TASK REQUIREMENTS:
1: Reproduce a section of the forum excerpt on sex education. Begin at the words "Still progress to" and stop after the words "one about drugs..".
2: In the forum excerpt on sex education, which law does the first poster wonder might explain the change in rates after 1976?
3: Write the next part of the forum excerpt on sex education, continuing after its last sentence.

EXCERPTED PASSAGE:
[Start of section]

It was in the 60's and 70's where the real problems were. Thats when we had little sex education.
All Under 20.
1961 811.3 59.8
1964 876.0 76.7
1966 849.8 86.7
1971 783.2 82.6
1976 584.3 57.9
1977 569.3 54.5
1981 634.5 56.6
1986 661.0 57.4
1991 699.2 52.4
1992 689.7 47.9
1993 673.5 45.1
1994 664.7 42.0
1995 648.1 41.9
1996 649.5 44.7
1997 643.1 46.4
1998 635.9 48.3
1999 621.9 48.4
2000 604.4 45.8
2001 594.6 44.2
2002 596.1 43.5
2003 621.5 44.2
2004 639.7 45.0
I remember not so long ago a magazine aimed at teenagers (just 17 or something) with "sex position of the week". Why education is to blame in some peoples eyes i have no idea. Kids don't really listen to teachers much, we know this, but their peers are where their influenced come from.
Also i would like to know what happened in 1976, something had a big effect on the rates. Could it be the implementation of better sex education in Schools? Or in a frequanomics fashion, was it the The Sex Discrimination Act 1975?
Still progress to be made even though the trend is good. I personally like the idea of making everybody sit through a video of pregnancy, all of it, not just a clip.
SatanInHeels 13-09-2005, 19:00 we have had a lot of sex education through schools in my opinion so people who are saying we dont get enough i cant really see where they are coming from...
in Y6 we went through all the technical stuff (how it all works, what things were called n what to do with things etc.).. i think we spent a couple of weeks looking at the topic before moving on to one about drugs..

[End of section]

EXCERPTED RECORDS:
[Start of section]

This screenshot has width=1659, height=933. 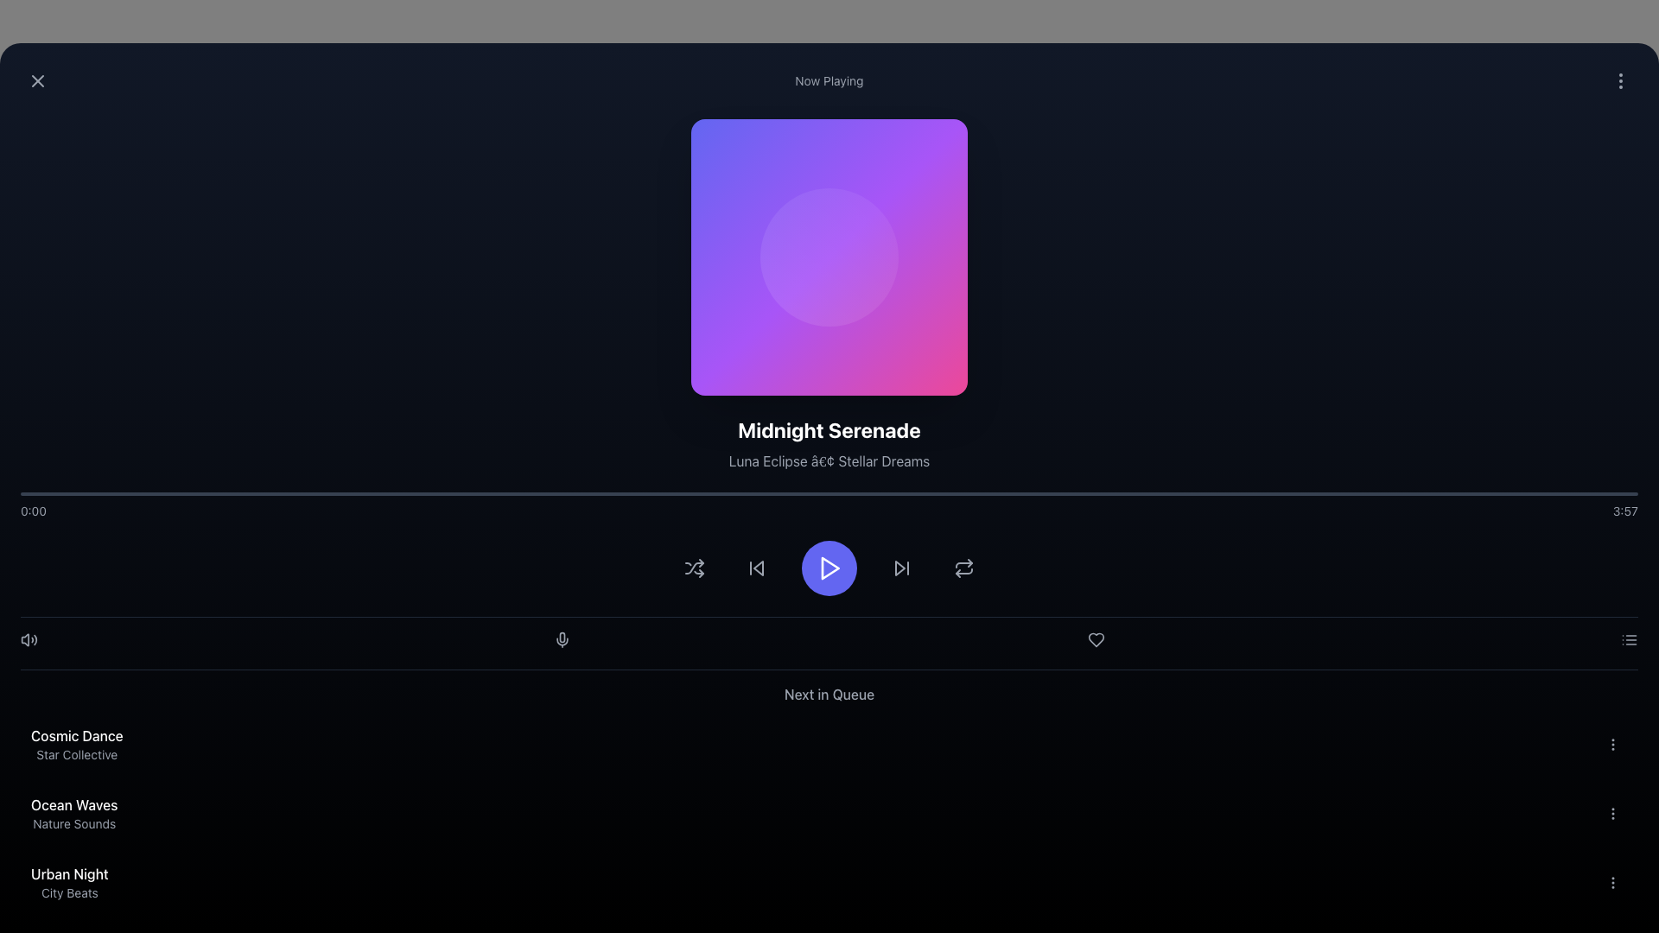 I want to click on the progress bar located at the bottom section of the interface to interact with the timeline for playback progress, so click(x=829, y=493).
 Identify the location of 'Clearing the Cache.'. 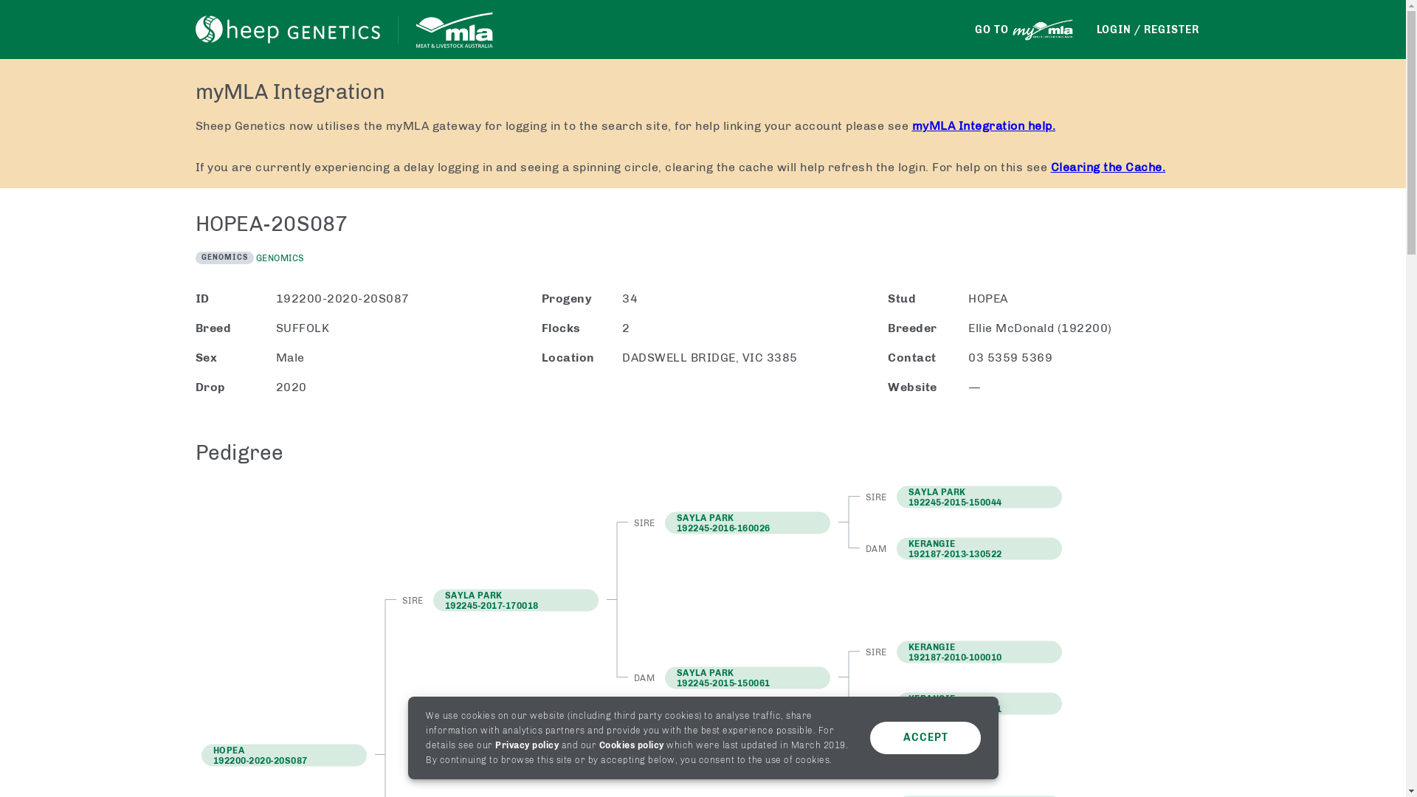
(1109, 166).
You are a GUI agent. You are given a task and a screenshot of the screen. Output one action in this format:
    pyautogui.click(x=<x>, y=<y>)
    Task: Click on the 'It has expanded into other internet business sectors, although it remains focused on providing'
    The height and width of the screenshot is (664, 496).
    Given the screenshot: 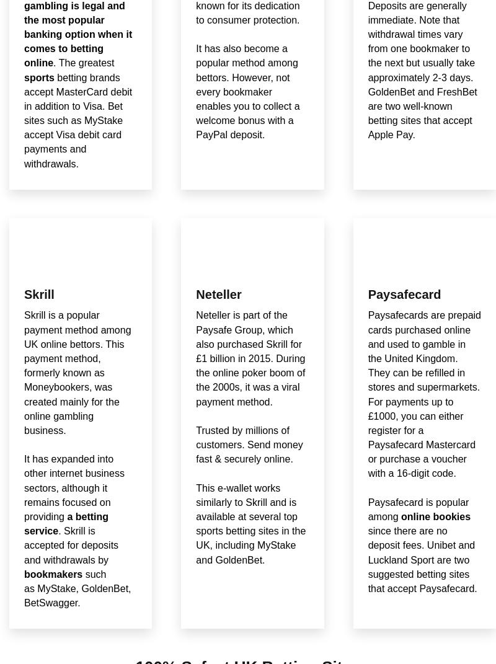 What is the action you would take?
    pyautogui.click(x=73, y=486)
    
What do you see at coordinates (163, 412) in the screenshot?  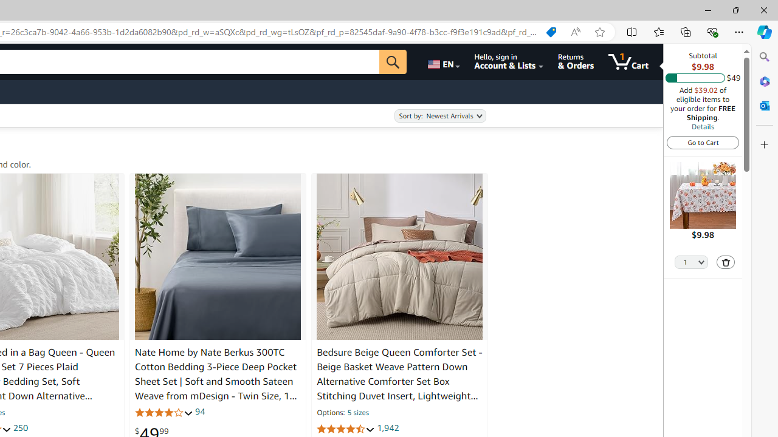 I see `'3.9 out of 5 stars'` at bounding box center [163, 412].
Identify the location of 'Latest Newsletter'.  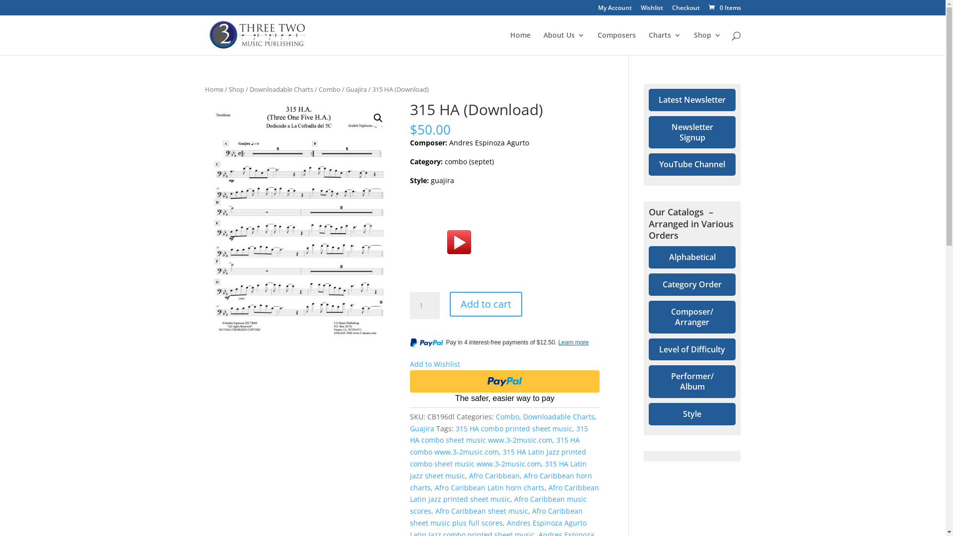
(691, 100).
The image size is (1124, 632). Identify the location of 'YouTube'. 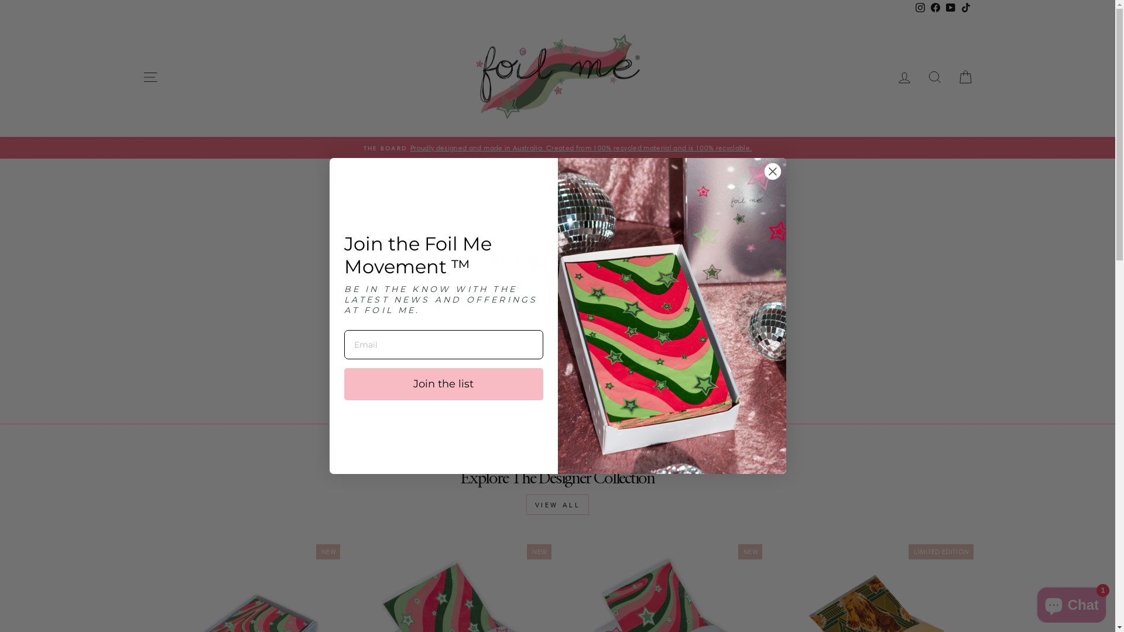
(949, 8).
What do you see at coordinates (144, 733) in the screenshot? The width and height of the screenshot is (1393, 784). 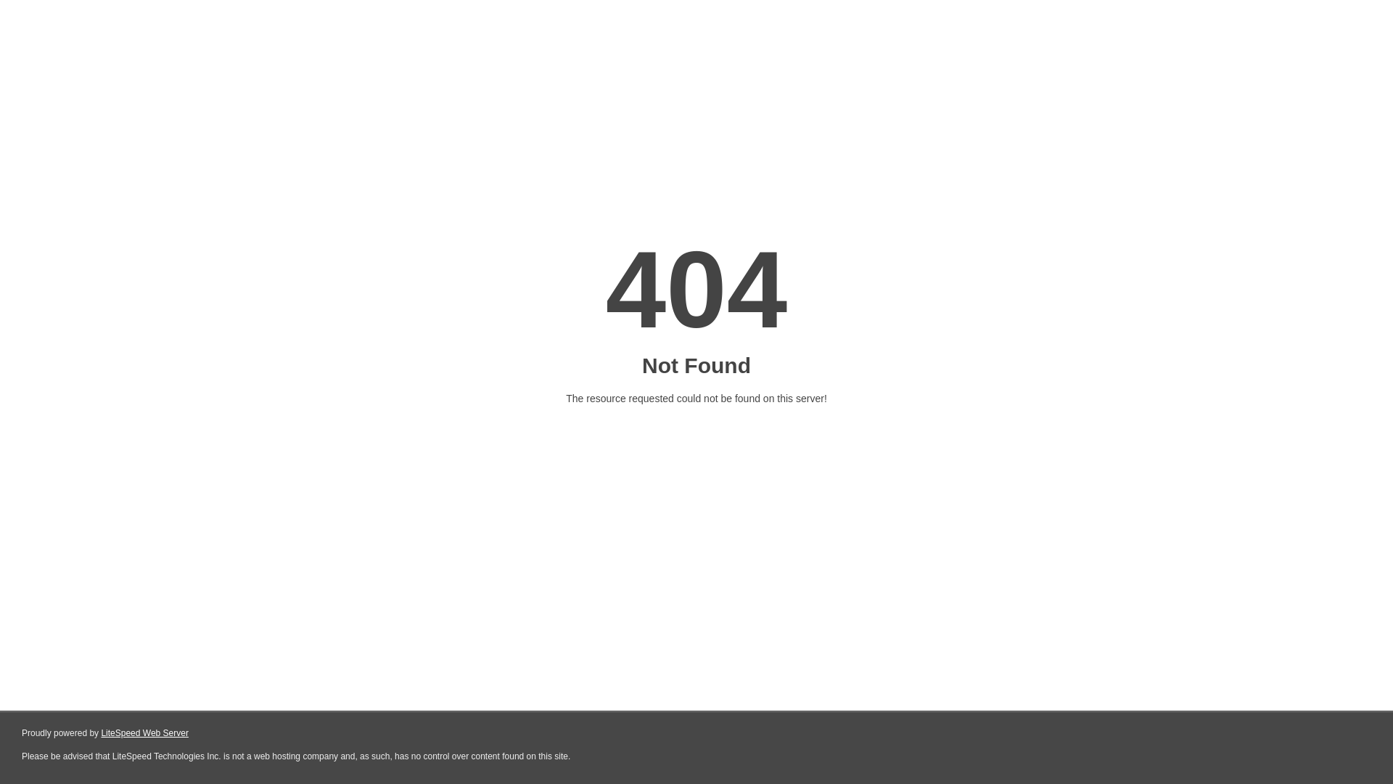 I see `'LiteSpeed Web Server'` at bounding box center [144, 733].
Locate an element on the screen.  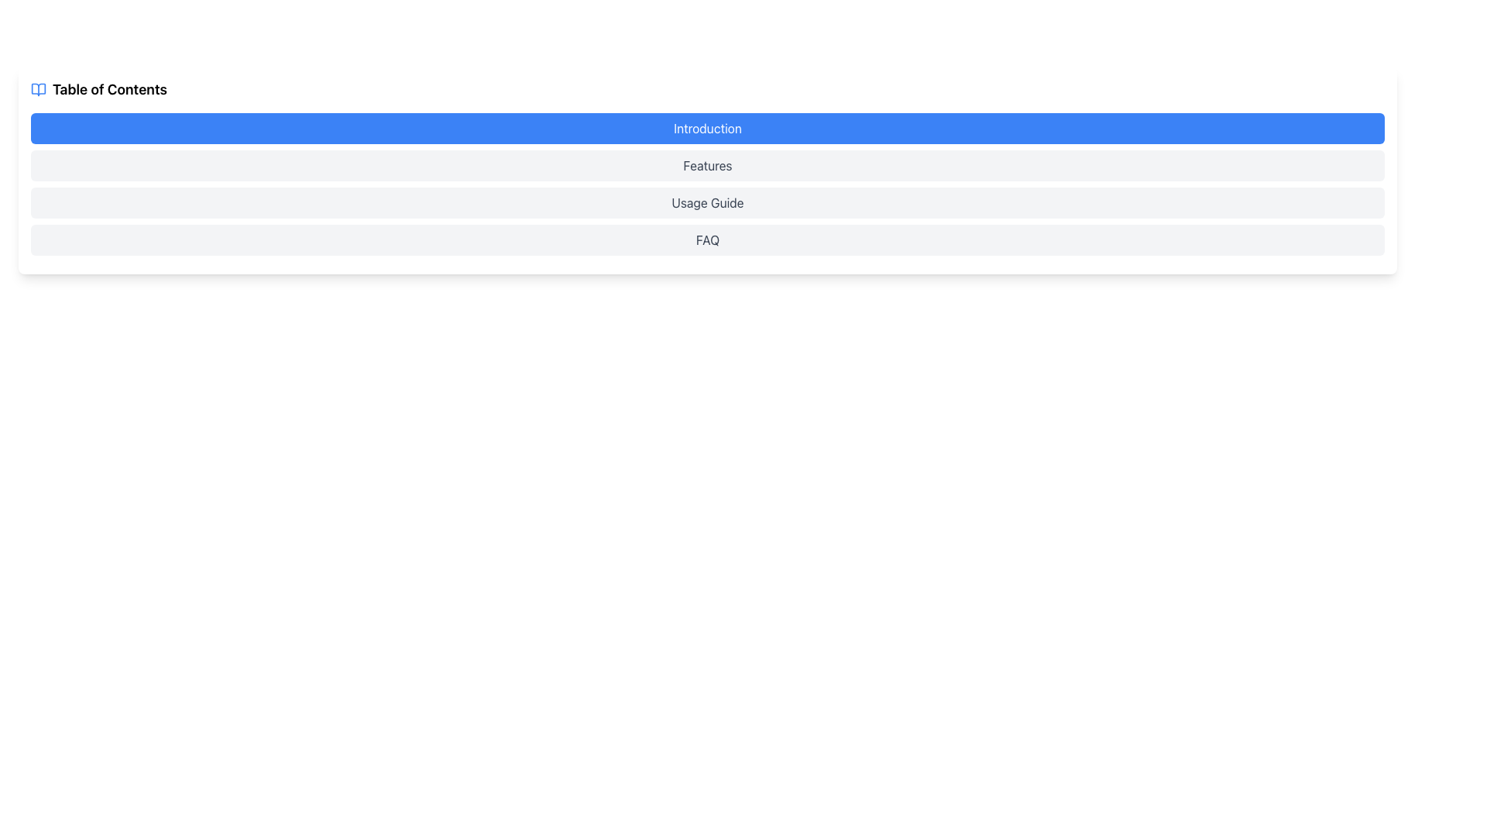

[End of section]

TASK ANSWERS:
1:
Still progress to be made even though the trend is good. I personally like the idea of making everybody sit through a video of pregnancy, all of it, not just a clip.
SatanInHeels 13-09-2005, 19:00 we have had a lot of sex education through schools in my opinion so people who are saying we dont get enough i cant really see where they are coming from...
in Y6 we went through all the technical stuff (how it all works, what things were called n what to do with things etc.).. i think we spent a couple of weeks looking at the topic before moving on to one about drugs..

2: The Sex Discrimination Act 1975.

3:
in y7 i know we did something pretty much the same in our science lessons, the technical stuff and about contraception and STI's etc..
in i think it was about y8-9 we did some stuff in our tutorial which was mostly about contraception + STI's again.. with a little bit about what having a baby means..
in y10ish in PSHE we did more about being a parent, the responsiblilties and all about the contraception n stuff again, mostly concentrating on the emotions n stuff (where we got to watch a hillarious home movie of our teacher when her son was a baby!)
some of us also did a 2 day course with the learning mentors all about what it would be like to have a baby ( with those doll thingies we had to look after for a few days) and what it would mean us giving up and haveing to do and how people and ourselves would feel about it, and more drilling into us about contraception and STI's)
.... overall i think we have done an awfull lot of sex education and i think as most of it, especially in later years was aimed at discouraging us to have babies, it was probably quite usefull..(i dont think there weer all that many people left our school with babies)
i think that maybe there are more people having sex younger than they used to be, but also think that maybe people are being a lot more carefull with it!
...however, saying that, i am 17 with a 5 month old daughter.. so who i am to talk, perhaps just say that no matter what you have been taught, and no matter how much you dont want it to, these things do still happen and sometimes you just have to live with them!
limpetboy 13-09-2005, 19:25 Why don't we just treat young people as the adults they actually are.
It's fairly safe to say that if they want to have sex, they're going to. No amount of lectures on biology, emotional engagement or pure scare tactics is going to stop them, and to be honest we shouldn't be trying to stop them.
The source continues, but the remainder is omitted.